■ Aim of the exercise
Set out exactly, and with nothing added, the line containing "This screenshot has height=540, width=954." and every line after it through the final line of the data.

(Exercise data)

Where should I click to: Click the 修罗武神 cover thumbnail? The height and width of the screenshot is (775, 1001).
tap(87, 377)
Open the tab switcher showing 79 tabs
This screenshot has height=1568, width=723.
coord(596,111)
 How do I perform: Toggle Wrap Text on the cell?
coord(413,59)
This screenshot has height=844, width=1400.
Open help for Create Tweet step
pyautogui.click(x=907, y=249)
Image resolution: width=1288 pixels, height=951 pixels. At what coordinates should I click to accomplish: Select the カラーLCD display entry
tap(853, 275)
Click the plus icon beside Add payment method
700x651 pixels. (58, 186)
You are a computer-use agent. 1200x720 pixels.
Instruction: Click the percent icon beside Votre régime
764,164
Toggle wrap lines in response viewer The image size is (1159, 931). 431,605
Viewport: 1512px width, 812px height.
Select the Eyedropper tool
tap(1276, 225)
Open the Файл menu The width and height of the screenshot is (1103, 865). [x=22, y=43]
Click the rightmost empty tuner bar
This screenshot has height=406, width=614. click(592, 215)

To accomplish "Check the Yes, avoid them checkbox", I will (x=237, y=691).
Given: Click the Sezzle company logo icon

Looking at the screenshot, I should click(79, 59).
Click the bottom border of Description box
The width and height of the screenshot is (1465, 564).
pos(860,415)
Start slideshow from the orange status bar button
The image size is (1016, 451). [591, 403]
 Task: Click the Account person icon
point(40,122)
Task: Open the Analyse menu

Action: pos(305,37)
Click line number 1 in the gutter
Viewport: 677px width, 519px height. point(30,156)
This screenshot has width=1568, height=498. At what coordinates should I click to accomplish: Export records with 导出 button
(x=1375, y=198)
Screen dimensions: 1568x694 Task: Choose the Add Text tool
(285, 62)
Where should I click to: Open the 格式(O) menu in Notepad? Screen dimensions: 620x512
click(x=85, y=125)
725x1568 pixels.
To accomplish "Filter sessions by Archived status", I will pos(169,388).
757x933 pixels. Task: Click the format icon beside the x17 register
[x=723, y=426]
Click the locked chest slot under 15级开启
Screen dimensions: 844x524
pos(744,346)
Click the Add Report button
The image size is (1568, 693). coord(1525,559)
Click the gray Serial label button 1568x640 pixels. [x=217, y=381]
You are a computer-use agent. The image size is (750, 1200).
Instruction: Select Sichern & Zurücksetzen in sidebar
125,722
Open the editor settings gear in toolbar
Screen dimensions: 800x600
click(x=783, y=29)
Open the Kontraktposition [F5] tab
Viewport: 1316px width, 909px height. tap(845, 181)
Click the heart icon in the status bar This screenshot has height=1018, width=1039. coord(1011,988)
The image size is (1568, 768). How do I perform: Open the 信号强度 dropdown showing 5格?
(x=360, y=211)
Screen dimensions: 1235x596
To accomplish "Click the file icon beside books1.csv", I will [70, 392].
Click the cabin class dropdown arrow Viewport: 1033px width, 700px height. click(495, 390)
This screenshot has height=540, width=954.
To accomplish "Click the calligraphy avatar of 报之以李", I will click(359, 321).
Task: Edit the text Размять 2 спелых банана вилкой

(End Exercise data)

■ Finished exercise
This screenshot has height=540, width=954.
To accomplish "Click the calligraphy avatar of 报之以李", I will click(359, 321).
Task: Edit the text Размять 2 спелых банана вилкой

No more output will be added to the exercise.